Polarization, a fundamental physical property of light, reveals many intrinsic characteristics of the media light traverses during its propagation. Harnessing polarization thus provides a very valuable additional dimension of information in computational imaging.

Data-driven polarization imaging nowadays stands out as a novel interdisciplinary research area, where the complementary strengths of data-driven approaches and physical models effectively enhance information interpretation and imaging performance. The review details how in the future deeper integration with existing physical models may optimize network training results, improve the interpretability of neural networks and provide a research foundation for developing comprehensive synthetic datasets. Deep learning architectures such as semi-supervised learning, unsupervised learning, transfer learning, multi-task learning and federated learning have also been shown to play a significant role in reducing dependence on datasets, further improving existing imaging outcomes and holding significant implications for expanding into new applications. Finally, the review details how leveraging advanced manufacturing technologies like metasurfaces and meta-lenses as novel optoelectronic devices will allow for precise manipulation of light in specific polarization states. These new capabilities enable optimized acquisition, separation and interpretation of polarized light, potentially enhancing the sensitivity and accuracy of polarization imaging. It is clear that data-driven polarization imaging holds substantial potential for future applications.

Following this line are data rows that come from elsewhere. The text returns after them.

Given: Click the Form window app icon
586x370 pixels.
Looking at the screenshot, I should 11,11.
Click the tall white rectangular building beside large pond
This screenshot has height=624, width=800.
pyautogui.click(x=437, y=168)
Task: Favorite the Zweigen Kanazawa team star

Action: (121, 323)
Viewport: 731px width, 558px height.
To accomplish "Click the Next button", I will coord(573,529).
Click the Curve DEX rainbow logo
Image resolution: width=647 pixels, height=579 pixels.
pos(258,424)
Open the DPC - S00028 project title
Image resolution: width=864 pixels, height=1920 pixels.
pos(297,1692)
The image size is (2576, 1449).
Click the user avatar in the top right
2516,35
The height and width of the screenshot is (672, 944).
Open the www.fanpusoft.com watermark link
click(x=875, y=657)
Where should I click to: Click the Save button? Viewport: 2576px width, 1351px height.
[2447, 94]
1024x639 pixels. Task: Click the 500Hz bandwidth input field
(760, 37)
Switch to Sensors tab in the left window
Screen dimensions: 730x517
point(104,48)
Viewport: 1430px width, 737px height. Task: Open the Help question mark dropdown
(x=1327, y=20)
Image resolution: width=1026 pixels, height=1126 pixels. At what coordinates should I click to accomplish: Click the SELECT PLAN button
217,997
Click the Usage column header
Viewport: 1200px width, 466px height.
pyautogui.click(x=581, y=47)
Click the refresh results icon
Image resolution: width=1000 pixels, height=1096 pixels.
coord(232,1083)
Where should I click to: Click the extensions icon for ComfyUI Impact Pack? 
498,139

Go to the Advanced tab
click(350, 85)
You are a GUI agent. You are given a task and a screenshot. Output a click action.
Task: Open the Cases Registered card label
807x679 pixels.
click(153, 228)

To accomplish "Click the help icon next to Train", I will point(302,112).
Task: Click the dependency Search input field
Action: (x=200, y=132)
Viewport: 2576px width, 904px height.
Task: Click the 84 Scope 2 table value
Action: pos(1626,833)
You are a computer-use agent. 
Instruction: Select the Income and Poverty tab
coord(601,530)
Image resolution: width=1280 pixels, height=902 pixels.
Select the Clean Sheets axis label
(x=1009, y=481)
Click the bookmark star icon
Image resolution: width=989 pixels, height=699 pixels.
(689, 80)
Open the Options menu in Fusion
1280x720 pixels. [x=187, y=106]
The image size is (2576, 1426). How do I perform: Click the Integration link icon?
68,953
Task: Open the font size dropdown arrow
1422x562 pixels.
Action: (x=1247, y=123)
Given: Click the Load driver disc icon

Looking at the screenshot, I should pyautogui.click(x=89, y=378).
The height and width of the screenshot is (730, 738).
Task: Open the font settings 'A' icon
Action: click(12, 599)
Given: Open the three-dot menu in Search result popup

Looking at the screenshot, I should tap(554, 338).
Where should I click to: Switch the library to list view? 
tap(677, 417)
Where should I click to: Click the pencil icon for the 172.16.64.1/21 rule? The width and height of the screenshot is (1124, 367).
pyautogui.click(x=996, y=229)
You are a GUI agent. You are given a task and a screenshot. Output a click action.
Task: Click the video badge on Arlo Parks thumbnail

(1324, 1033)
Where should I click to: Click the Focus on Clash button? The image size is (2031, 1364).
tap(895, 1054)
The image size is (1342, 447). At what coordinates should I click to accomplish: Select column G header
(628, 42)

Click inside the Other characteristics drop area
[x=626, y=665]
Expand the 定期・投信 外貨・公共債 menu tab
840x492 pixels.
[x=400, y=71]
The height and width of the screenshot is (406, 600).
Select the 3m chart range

Traditional polarization imaging is often limited in accuracy or resolution. Complementing polarization-sensitive acquisition with machine learning schemes provides an interesting solution, leveraging its excellence at non-linear expression and information extraction based on large datasets. This helps bridge the gap between theory and practical implementation. While data-driven based polarimetric imaging develops from the mid-2010s, but in the past years, the combination of deep learning and polarization imaging has become a very active field, and researchers have used deep learning to explore the potential for processing and analyzing polarimetric data in more diverse domains. Today, the synergy between deep learning and polarimetric imaging continues to evolve with advancements in models, algorithms and applications. In recent work published in Opto-Electronic Science, Kui Yang and his colleagues at Xidian University provide a comprehensive overview of the research progress in data-driven polarization imaging, focusing on trends, applications, information utilization, and they also discuss the potential future development¹.

Data-driven polarimetric imaging aims at compensating for the defects of physical model relying on a singular information. It broadens the application fields and a better use of polarization information. The utilization of polarization information has been extended from direct polarization data acquisition to preprocessed polarization features. Furthermore, physical insight is crucial during network training. Incorporating physical models is playing an increasingly integral role in guiding and planning the design and training of neural networks. Based on the polarimetric information fused into the network, other physical properties of light have also been introduced into network training, expanding the application domain from the realm of image processing to more high-level tasks such as classification or segmentation.

Data-driven polarization imaging technologies have gradually found applications in descattering imaging², denoising³, demosaicing⁴, dynamic range enhancement⁵, reflection removal⁶, low-light imaging⁷, 3D reconstruction shape⁸, semantic segmentation⁹, camouflage object detection¹⁰, classification¹¹, pathological diagnosis¹², to cite just a few, as illustrated in Fig. 1. In a nutshell, NNs’ high-order non-linear representation enables higher-dimensional information extraction from complex imaging media and scenes. It significantly improves the interpretation and reconstruction of physical properties, even in challenging low signal-to-noise ratio environments, such as natural settings, scattering media, noise, ambient light interference, low dynamics, and biological tissues. As an additional degree of freedom, polarization expands the application scope of intensity-based deep learning algorithms from target segmentation, authentication, camouflage target identification, medical diagnosis to domains including 3D reconstruction and physical information transformation. It is a powerful tool for improving imaging quality, enhancing target interpretation accuracy, and driving the progress of emerging application areas.